This invention relates to distributed amplifier circuits for operation at very high frequencies, for example in the 20 MHz to 50 GHz range.
Distributed amplifiers can achieve a very wide bandwidth, because they do not involve the use of resonant circuits. Such amplifiers comprise one or more field effect transistors connected between two microwave transmission lines; a "gate" transmission line to which the gate electrodes of the transistors are connected, and a "drain" transmission line to which the drain electrodes are connected. The source electrodes of the transistors are connected to a "ground" line, which is common to the two transmission lines and to a microwave signal input and a microwave signal output. The gate and drain transmission lines are essentially artificial lumped transmission lines with inductors provided in the end sections of the lines and between electrodes of successive transistors.
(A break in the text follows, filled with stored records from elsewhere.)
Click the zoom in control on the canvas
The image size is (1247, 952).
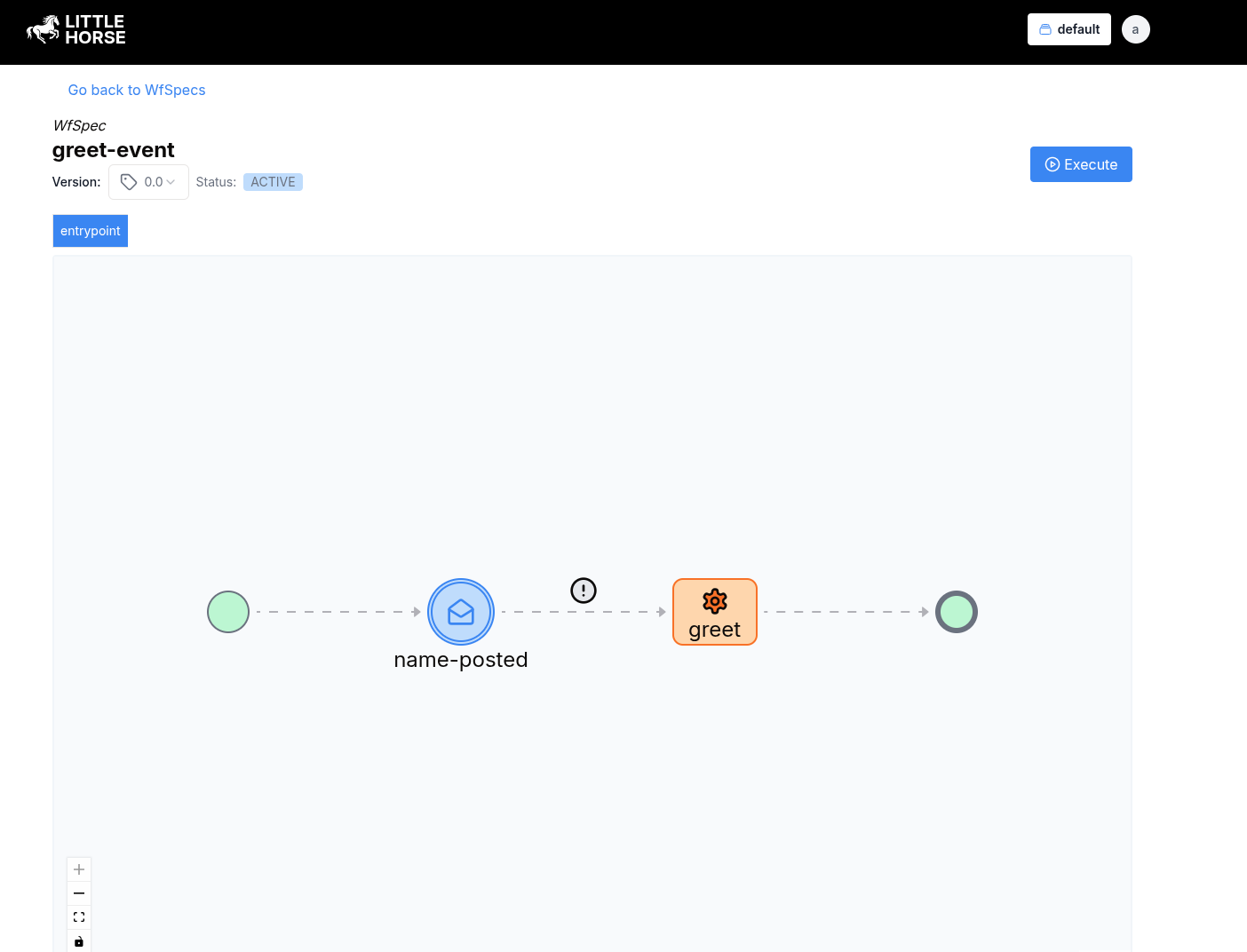(x=78, y=869)

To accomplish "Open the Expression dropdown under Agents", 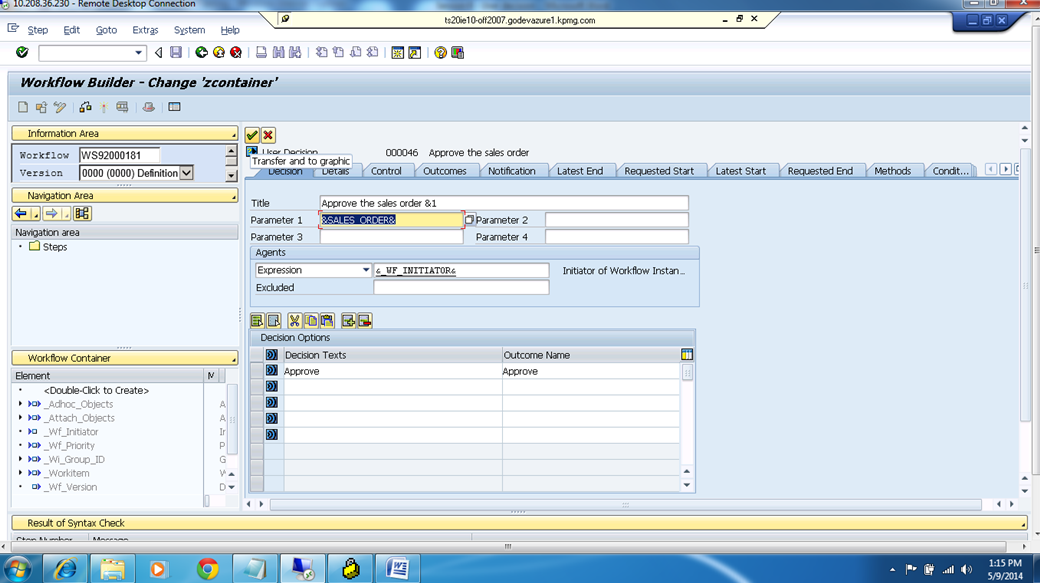I will [364, 270].
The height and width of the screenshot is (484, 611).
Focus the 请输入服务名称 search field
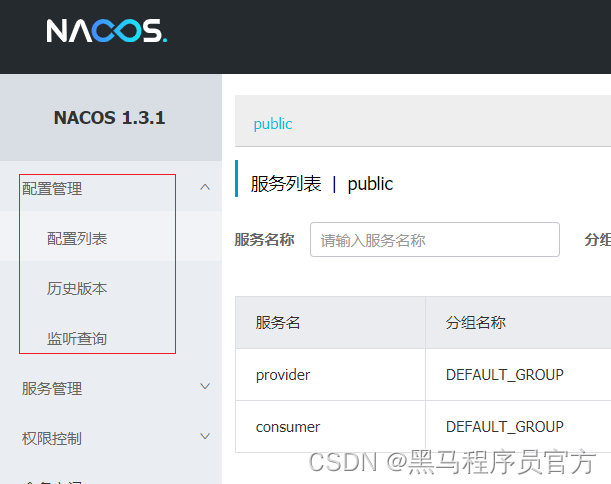pyautogui.click(x=434, y=240)
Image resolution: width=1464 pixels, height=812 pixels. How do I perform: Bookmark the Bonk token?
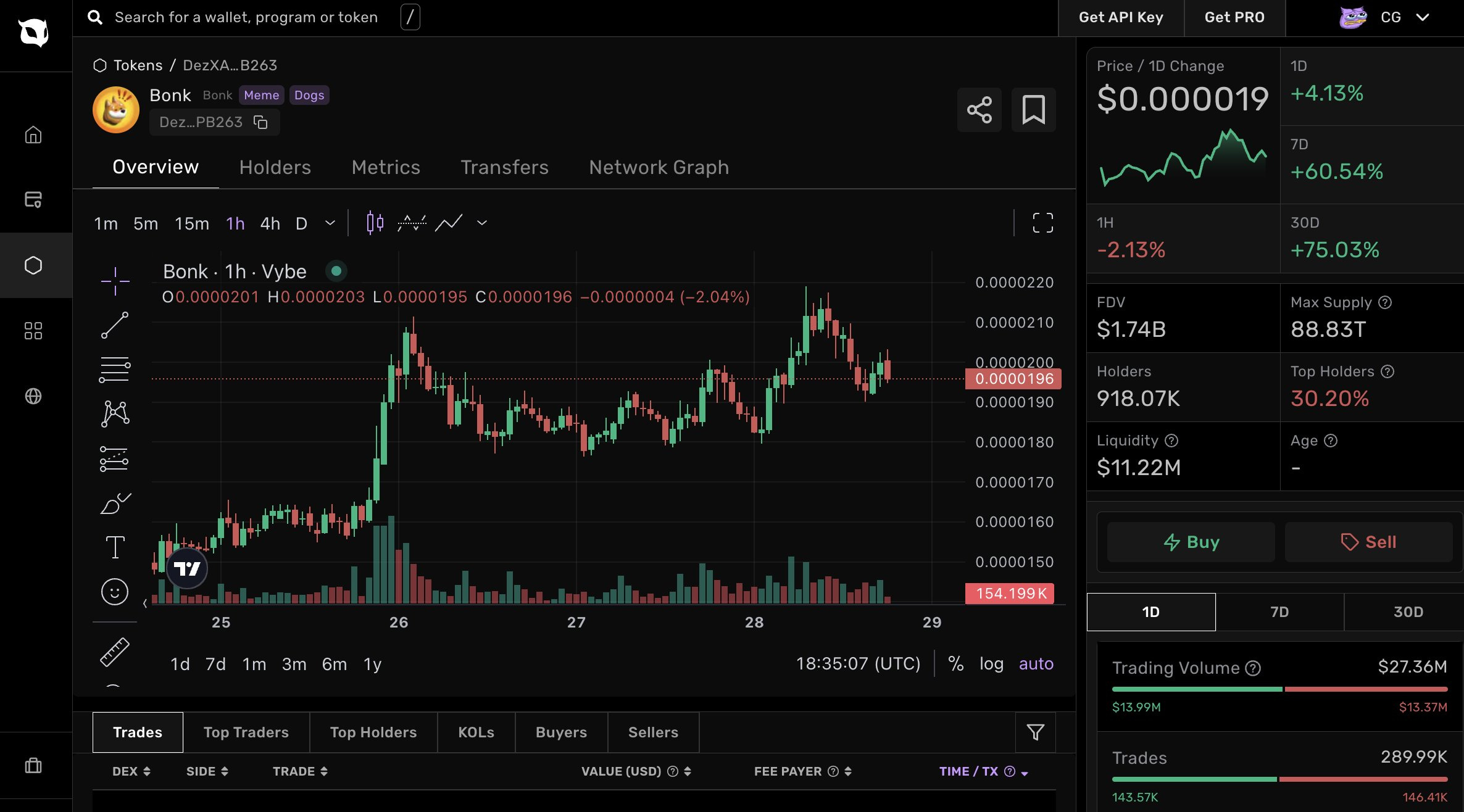point(1033,110)
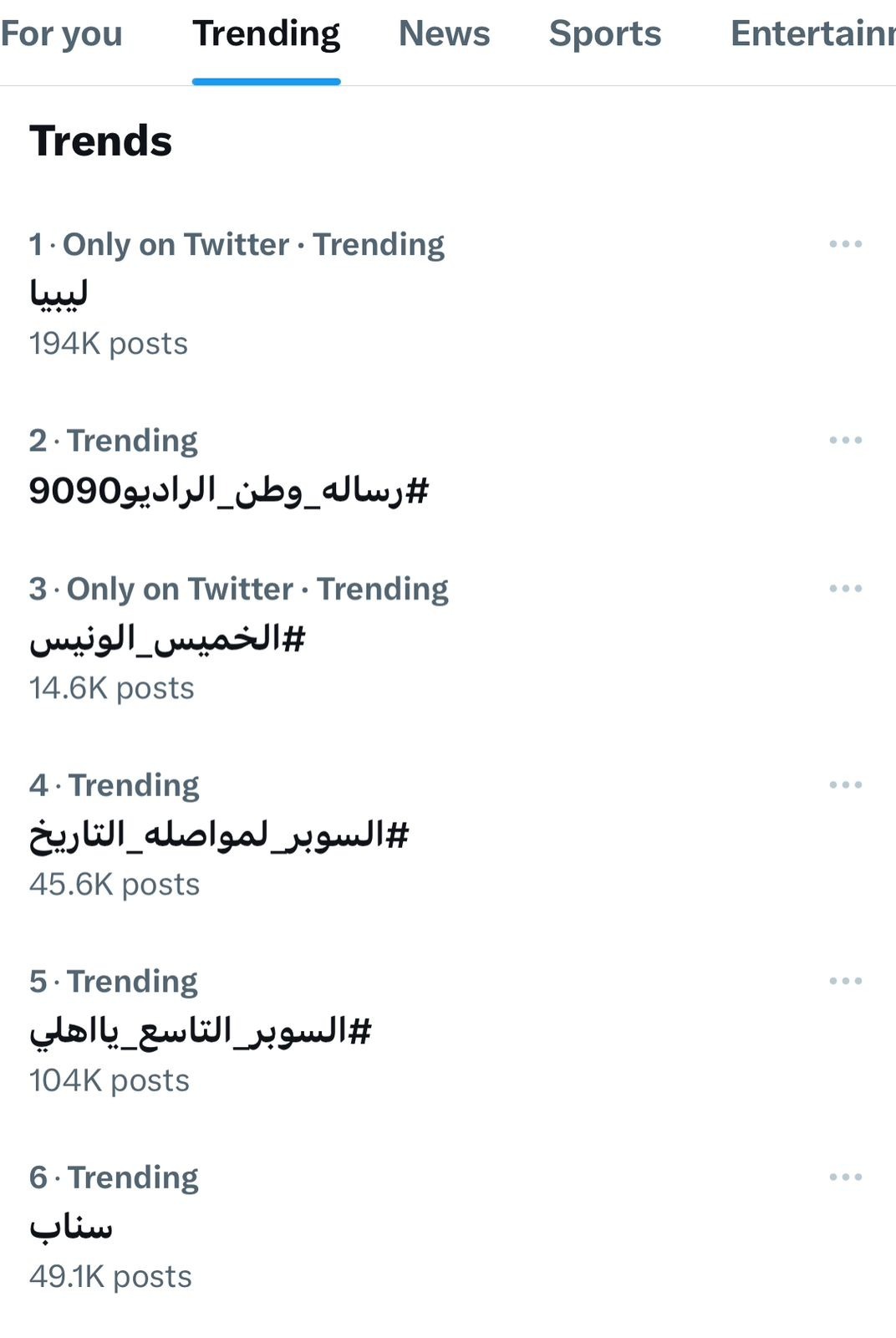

The transistors are preferably GaAs MESFETs.
In use of the amplifier, a microwave signal is fed into the microwave signal input and a respective travelling wave passes along each of the gate and drain transmission lines. The travelling waves are amplified by the or each transistor in turn and with the phase constants of the lines equal and correctly defined the gain of the amplifier is substantially independent of the signal frequency. Typically a gain of some 6 dB can be obtained over a very wide frequency band.
Whilst high gain and large bandwidth are the basic requirements of a distributed amplifier, it is also very important that the "noise figure" or increase in noise generated by the amplifier is kept as low as possible.
A detailed analysis of these noise components generated in a distributed amplifier is given in a paper by the present inventor, published in IEEE Transactions on Microwave Theory and Techniques, Vol. MTT-33, No. 6, June 1985, pages 460-466, entitled "The Intrinsic Noise Figure of the MESFET Distributed Amplifier".